* _Stated problem_: Copy the following lines word for word, covering all the records, and leave out the picture.
┌──
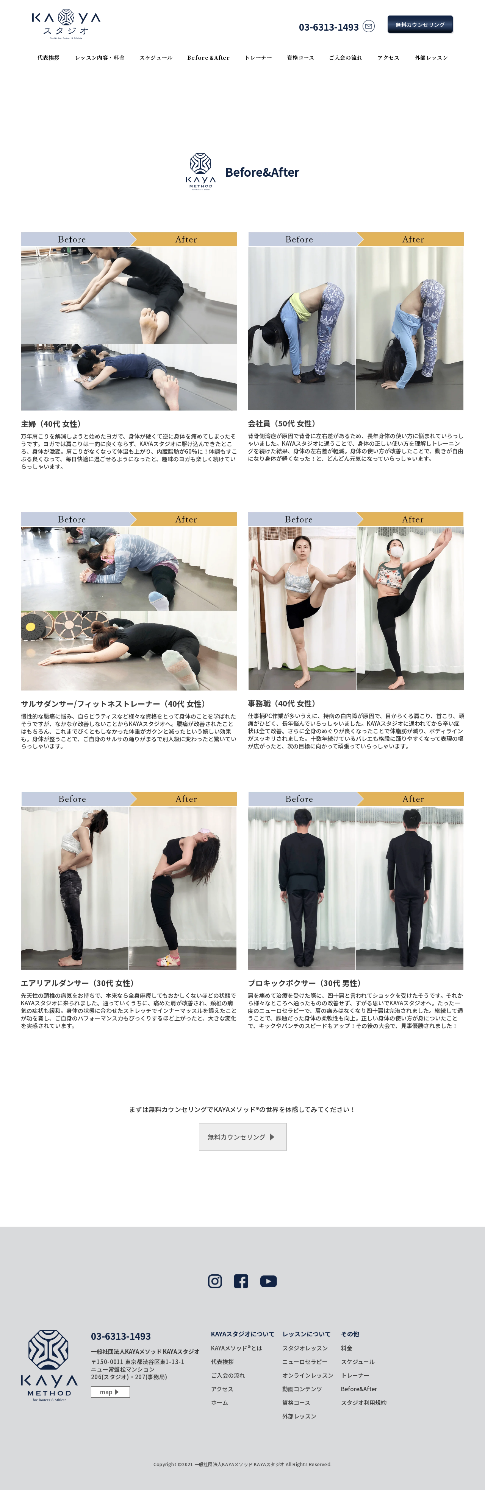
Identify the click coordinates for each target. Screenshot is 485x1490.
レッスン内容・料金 (100, 57)
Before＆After (208, 57)
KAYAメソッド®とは (236, 1348)
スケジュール (156, 57)
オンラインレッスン (307, 1375)
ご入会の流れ (345, 57)
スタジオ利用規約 (363, 1402)
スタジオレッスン (305, 1348)
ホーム (219, 1402)
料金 (346, 1348)
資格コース (300, 57)
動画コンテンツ (302, 1388)
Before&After (359, 1388)
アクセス (388, 57)
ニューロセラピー (305, 1361)
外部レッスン (431, 57)
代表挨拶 (49, 57)
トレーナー (258, 57)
└──
* _Reply_:
Identify the click coordinates for each target. Screenshot is 485x1490.
レッスン内容・料金 (100, 57)
Before＆After (208, 57)
KAYAメソッド®とは (236, 1348)
スケジュール (156, 57)
オンラインレッスン (307, 1375)
ご入会の流れ (345, 57)
スタジオ利用規約 (363, 1402)
スタジオレッスン (305, 1348)
ホーム (219, 1402)
料金 (346, 1348)
資格コース (300, 57)
動画コンテンツ (302, 1388)
Before&After (359, 1388)
アクセス (388, 57)
ニューロセラピー (305, 1361)
外部レッスン (431, 57)
代表挨拶 (49, 57)
トレーナー (258, 57)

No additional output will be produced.